Butter is very soft-spoken. Coca cola also. Despite the loud commercials, you'll see that the Coke rarely says anything.

The caller-id number was probably spoofed, with a false number.

The Coke machine used a regular phone line.

The donotcall list did wonders for me, but they have returned a bit. Less than one a week, usually for the necklace that calls the police if you can't get up (Is there more than one brand of this?)

Reply to
micky

micky wrote: "....The donotcall list did wonders for me, but they have returned a bit. Less than one a week, usually for the necklace that calls the police if you can't get up (Is there more than one brand of this?) "

The problem is you need HUMANS to analyze the compllaint submissions to donotcall. Is that happening regularly - or at all - given the federal budget battles of late?

And as for the numbers that do appear on my caller ID, they all have domestic area codes. So does that mean these are masquerading overseas numbers?

What a MESS!

Reply to
thekmanrocks

Either no, or not as much as should be. I hear the Food and Drug Administration is underfunded and that's even more important. And other agencies too.

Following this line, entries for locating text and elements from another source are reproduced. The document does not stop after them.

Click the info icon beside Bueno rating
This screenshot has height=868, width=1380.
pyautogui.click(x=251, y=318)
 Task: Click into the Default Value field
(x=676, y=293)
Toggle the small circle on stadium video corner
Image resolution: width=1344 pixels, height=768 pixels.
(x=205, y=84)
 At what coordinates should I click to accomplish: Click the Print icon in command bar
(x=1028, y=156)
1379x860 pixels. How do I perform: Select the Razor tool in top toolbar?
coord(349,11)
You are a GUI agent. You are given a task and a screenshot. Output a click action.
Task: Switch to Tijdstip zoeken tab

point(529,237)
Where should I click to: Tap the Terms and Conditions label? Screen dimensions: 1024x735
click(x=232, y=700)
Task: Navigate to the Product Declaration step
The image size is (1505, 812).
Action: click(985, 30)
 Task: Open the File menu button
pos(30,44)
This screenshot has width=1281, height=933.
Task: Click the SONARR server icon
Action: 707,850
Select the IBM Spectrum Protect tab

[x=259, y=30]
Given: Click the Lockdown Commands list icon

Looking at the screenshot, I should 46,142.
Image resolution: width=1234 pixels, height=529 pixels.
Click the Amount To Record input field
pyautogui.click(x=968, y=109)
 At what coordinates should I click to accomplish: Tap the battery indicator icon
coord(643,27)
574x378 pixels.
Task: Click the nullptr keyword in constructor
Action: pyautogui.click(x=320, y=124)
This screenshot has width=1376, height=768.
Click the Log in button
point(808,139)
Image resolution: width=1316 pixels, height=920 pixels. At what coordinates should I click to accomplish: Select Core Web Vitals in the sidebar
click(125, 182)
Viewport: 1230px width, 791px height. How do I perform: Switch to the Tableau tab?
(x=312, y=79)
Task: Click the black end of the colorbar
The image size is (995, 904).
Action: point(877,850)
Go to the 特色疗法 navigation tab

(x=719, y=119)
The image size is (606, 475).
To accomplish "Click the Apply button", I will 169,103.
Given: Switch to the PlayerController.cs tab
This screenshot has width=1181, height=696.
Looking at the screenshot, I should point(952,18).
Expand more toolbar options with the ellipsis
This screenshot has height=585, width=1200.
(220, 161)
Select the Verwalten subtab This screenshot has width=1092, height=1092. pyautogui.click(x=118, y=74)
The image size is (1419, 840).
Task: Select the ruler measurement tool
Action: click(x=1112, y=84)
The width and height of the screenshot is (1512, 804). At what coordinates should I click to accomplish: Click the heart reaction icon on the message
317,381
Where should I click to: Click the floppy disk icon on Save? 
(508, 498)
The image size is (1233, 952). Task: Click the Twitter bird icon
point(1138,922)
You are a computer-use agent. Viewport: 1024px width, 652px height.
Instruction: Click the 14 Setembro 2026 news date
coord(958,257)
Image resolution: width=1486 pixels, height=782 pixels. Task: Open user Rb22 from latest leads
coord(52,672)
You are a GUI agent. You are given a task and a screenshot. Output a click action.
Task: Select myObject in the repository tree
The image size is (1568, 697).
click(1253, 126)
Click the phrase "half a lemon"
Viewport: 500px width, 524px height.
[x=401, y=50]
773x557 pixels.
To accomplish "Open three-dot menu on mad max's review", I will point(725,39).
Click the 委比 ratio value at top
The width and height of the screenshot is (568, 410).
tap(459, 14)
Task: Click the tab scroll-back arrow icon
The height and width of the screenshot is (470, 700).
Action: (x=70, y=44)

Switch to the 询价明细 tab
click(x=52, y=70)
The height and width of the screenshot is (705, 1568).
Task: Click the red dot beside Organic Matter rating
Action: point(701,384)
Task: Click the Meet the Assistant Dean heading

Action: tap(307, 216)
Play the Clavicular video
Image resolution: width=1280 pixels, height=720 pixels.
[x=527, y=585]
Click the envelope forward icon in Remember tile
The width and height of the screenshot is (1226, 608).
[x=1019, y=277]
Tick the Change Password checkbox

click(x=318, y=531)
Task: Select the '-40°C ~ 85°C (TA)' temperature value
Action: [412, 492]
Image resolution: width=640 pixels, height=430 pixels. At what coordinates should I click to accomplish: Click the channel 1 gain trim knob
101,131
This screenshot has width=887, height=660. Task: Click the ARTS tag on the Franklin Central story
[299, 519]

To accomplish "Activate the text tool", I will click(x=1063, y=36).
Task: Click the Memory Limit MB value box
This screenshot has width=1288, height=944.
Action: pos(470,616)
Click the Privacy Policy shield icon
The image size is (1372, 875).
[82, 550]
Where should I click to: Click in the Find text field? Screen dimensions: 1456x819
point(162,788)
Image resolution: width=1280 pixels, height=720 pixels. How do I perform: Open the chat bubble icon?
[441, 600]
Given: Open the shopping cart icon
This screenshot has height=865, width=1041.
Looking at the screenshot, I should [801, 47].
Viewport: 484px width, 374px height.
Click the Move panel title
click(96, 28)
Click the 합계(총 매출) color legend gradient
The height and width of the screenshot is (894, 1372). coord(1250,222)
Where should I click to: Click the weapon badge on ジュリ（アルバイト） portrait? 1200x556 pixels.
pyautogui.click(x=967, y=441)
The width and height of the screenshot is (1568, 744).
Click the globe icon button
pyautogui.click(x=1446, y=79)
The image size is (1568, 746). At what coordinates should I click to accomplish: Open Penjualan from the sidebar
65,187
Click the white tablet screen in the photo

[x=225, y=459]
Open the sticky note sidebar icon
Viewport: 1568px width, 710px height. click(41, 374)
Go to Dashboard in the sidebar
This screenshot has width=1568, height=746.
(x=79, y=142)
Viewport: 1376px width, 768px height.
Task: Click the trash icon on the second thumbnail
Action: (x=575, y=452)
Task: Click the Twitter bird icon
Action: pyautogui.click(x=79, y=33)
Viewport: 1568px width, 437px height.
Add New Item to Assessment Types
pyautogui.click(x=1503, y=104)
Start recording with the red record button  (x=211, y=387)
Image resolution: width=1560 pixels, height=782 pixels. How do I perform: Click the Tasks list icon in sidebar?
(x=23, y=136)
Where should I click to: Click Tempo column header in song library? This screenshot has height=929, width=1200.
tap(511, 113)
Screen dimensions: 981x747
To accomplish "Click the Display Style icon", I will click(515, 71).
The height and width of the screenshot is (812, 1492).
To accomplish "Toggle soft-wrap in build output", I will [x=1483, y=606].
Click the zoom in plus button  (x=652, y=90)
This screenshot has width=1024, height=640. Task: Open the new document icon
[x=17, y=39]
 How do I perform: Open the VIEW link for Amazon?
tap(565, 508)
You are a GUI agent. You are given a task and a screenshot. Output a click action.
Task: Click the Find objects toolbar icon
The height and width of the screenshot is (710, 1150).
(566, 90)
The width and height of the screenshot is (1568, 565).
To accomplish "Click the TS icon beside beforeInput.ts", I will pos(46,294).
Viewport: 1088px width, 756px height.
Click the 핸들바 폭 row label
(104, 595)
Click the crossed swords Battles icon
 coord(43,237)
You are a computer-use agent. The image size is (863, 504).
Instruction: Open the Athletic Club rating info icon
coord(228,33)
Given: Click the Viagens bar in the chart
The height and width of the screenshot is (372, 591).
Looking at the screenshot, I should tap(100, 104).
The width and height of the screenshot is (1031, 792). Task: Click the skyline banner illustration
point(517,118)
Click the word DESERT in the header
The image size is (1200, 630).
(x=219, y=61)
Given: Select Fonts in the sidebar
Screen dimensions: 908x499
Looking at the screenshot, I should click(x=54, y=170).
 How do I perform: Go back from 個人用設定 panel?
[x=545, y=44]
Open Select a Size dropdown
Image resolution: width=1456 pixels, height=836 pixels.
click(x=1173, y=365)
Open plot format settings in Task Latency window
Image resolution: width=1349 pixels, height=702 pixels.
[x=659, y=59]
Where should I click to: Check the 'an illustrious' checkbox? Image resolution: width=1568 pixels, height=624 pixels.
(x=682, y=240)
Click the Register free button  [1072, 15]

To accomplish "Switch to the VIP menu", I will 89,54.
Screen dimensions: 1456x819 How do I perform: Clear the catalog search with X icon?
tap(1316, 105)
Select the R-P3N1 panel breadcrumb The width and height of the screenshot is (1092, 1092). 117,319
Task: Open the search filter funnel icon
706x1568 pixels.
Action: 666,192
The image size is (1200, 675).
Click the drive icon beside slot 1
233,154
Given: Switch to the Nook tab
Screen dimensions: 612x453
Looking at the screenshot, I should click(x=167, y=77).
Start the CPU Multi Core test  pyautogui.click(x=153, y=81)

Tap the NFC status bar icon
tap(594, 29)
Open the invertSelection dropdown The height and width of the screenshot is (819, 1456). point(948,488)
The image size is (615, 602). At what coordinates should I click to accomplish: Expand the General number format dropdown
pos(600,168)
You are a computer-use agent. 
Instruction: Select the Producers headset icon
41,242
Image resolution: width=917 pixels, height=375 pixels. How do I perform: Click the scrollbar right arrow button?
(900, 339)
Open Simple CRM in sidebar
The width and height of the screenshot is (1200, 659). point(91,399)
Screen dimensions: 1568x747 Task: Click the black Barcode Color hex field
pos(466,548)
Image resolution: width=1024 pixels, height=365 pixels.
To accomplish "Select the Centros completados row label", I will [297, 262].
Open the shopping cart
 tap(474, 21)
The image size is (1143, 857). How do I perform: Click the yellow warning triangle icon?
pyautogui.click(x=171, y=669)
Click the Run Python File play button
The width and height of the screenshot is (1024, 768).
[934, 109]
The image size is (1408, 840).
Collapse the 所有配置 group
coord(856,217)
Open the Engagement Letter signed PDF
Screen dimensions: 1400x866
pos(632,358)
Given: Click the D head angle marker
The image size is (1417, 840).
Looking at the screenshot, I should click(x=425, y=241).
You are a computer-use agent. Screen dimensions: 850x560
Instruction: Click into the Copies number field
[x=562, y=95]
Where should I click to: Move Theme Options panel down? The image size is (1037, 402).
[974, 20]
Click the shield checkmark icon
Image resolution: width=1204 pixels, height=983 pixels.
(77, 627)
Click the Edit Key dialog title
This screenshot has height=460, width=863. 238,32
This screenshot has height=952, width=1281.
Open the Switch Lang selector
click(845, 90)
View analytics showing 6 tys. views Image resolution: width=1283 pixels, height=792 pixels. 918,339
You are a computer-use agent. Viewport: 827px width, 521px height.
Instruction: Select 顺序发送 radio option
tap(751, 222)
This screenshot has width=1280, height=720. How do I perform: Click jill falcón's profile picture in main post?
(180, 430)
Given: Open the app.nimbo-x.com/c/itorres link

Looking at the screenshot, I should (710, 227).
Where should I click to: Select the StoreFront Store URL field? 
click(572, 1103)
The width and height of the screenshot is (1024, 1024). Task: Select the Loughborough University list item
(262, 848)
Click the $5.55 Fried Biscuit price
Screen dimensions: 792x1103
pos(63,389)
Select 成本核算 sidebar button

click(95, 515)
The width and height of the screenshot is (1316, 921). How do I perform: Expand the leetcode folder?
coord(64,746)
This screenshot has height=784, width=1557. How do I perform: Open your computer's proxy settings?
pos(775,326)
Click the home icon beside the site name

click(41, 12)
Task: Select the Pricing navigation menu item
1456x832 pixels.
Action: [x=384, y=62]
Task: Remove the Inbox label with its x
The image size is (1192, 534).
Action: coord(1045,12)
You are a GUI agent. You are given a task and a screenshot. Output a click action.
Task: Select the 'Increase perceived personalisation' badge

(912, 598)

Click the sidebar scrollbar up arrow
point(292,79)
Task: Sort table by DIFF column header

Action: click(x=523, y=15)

I've only gotten one call, which I returned, where the callers had accents. The first one said I was delinquent on my federal income tax, but when I called, the person, who claimed to have the same name as the one who called me, but had a different accent. When I called back, the threat they made was silly. I forget what was silly about it, but all I said was "That doesn't apply to me" (because it didn't, I still thought this just might be a serious call. ) and he said "Well, Good-bye". No further attempt to scare me.

Later I googled the phone number and found it was used for a variety of scams, including mine.

It would be nice if they got rid of all of this, but since they can't, I continue to use my other techiques, leading them on, dragging out the call, wasting their time. Or telling them they're breaking the law and I would never do business with a company that breaks the law. Or a mix of these two.

Or if it gets much worse, I might record the 3-tone, line is disconnected tone in front of my phone machine's message.